Do you have time to waste fiddling around with Docker packaging?
There’s always more work to do, more features to ship, more bugs to fix. Docker packaging may be useful and often necessary, but the time you spend on it isn’t going to make your customers any happier.
If you’re shipping your Python application into production using Docker, your images are going to be critical infrastructure. So you want to follow best practices, to reduce the risk of production problems or security breaches.
But implementing all those best practices takes time, time your team could put to better use. And even once you’ve spent the time to create a decent initial Docker setup, that’s not the end of the time you’re going to waste.
“I’m thinking of disabling multi-stage builds, because the Docker build is so slow…”
I heard the above from someone I talked to recently, but I had the exact same experience at a previous job: I’d done the right thing, using current Docker best practices for small images, and the builds were slow.
It was a complex application, to be fair, but my teammates and I were spending 15-20 waiting for Docker builds. And that meant either context switching, not an efficient use of time, or twiddling our thumbs waiting.
So eventually I got so tired of wasting time I dug in and made it faster. But because the builds were so slow, it took a day or two of debugging for me to figure it.
And now I know how to fix that problem, and I’ve written it up on my site—but do you really want to spend time waiting for slow Docker builds, then waste time debugging them? Does your team have that kind of time to waste?
Save time—a lot of time
You want fast feedback loops so your team can learn faster, and fast setup so you can spin up new applications easily.
And you also want to ship your images with confidence: confidence that your team is productive, confidence that you’re following operational best practices, confidence that you’ve done your homework and you’ve built it right.
To help you get there I started by taking my personal experience with Docker (and corresponding mental scars), added many weeks of additional research and development, as well as feedback and review by other experts, and created a best-practices template for Docker packaging of your Python application.
Watch me Dockerize a Python application in just 3 minutes
How much time can you save Dockerizing your applications with this template?
The first time you go through the onboarding tutorial (there’s a video showing it later on in this page), I would expect a simple WSGI application to take as little as 30 minutes, and I’ve seen a new user get a complex application going in just 2-3 hours.
Of course, if you have multiple images to package, the later images will go even faster. For an admittedly simple case, a WSGI app with no special system packages, I was able to package a Python application in just 3 minutes:
And at the end of the video you’ll also notice that later builds take full advantage of Docker’s caching, running much faster. Faster builds give your team a faster feedback loop.
Ready to get started?
What best practices does the template implement?
- Specifically designed for Python applications, with automatic support for most Python packaging setups (
setup.py, pipenv, poetry, and flit).
- Installs dependencies separately from application code when possible, for faster builds.
- Pre-configured with fast multi-stage builds, to help you build smaller images.

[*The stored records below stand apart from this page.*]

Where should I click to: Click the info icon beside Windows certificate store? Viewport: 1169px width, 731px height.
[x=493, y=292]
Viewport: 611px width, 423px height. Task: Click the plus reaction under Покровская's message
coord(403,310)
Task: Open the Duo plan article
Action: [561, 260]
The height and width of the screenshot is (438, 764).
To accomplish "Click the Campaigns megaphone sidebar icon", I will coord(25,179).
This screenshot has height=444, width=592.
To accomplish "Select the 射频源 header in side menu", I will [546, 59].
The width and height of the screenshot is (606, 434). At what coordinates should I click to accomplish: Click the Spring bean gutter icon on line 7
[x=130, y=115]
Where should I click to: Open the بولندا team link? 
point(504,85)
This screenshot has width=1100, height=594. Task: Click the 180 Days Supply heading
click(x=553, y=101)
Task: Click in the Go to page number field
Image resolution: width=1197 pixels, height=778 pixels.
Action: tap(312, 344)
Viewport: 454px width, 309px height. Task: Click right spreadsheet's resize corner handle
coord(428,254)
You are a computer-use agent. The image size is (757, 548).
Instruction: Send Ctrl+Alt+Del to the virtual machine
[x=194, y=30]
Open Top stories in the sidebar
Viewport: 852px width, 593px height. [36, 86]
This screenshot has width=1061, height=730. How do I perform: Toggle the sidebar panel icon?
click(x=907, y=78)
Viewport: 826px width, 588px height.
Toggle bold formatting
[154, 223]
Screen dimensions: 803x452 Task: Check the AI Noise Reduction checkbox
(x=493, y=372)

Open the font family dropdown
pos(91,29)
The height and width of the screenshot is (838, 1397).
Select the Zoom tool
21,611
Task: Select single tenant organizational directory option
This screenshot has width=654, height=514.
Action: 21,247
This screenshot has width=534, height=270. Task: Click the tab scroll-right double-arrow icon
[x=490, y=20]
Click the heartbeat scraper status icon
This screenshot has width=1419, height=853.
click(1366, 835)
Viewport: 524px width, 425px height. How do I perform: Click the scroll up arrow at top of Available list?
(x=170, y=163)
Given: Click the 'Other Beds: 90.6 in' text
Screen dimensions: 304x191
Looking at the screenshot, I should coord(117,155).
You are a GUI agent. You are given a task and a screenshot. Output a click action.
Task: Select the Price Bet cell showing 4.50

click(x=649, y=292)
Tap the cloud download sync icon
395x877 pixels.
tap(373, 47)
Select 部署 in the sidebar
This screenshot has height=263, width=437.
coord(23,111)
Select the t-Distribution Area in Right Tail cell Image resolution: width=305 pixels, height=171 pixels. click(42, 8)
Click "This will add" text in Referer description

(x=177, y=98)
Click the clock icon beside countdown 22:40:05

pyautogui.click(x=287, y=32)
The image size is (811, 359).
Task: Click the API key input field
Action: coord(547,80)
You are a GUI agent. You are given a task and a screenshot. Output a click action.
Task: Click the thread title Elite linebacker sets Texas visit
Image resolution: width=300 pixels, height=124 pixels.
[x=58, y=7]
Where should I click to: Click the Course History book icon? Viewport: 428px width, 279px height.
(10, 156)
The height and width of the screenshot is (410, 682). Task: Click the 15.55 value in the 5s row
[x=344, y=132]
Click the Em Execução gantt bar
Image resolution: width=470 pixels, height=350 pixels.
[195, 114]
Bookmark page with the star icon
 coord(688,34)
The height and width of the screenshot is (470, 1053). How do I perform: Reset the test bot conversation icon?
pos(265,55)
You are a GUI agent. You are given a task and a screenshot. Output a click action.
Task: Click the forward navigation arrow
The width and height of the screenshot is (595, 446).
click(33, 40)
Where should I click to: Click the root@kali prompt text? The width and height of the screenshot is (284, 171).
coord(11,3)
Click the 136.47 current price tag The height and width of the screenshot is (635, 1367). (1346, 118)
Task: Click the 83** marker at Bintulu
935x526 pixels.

- Secure by default, running your code as a non-root user, and shipping the minimal files needed.
- Implements and documents the processes you need to keep dependencies up-to-date.
- Pre-configured for CircleCI and GitLab CI, so you can get started even faster.
- Encourages and documents best practices like smoke tests and health checks.
- Heavily documented and annotated with references so you can learn more about why and how it’s implemented.
How do you use the template?
The template comes with files you check in to your repository: a
Dockerfile, build scripts, and configuration files.
In order to make things as simple and easy as possible, and get you started quickly, the template comes with highly detailed step-by-step tutorial:
Once you’ve gone through the tutorial, you can access the template’s full power (which also comes with detailed documentation). For the most part you’ll be editing one particular configuration file, implemented in Python to give you maximal flexibility:
Why a template?
The problem with packaging is that it’s a messy, nitpicky process that’s all about the details.
Tools try to build abstractions, and abstractions don’t deal well with this many details. Those details are sufficiently different between different organizations and projects that either:
- The tool can’t support a whole bunch of totally reasonable use cases.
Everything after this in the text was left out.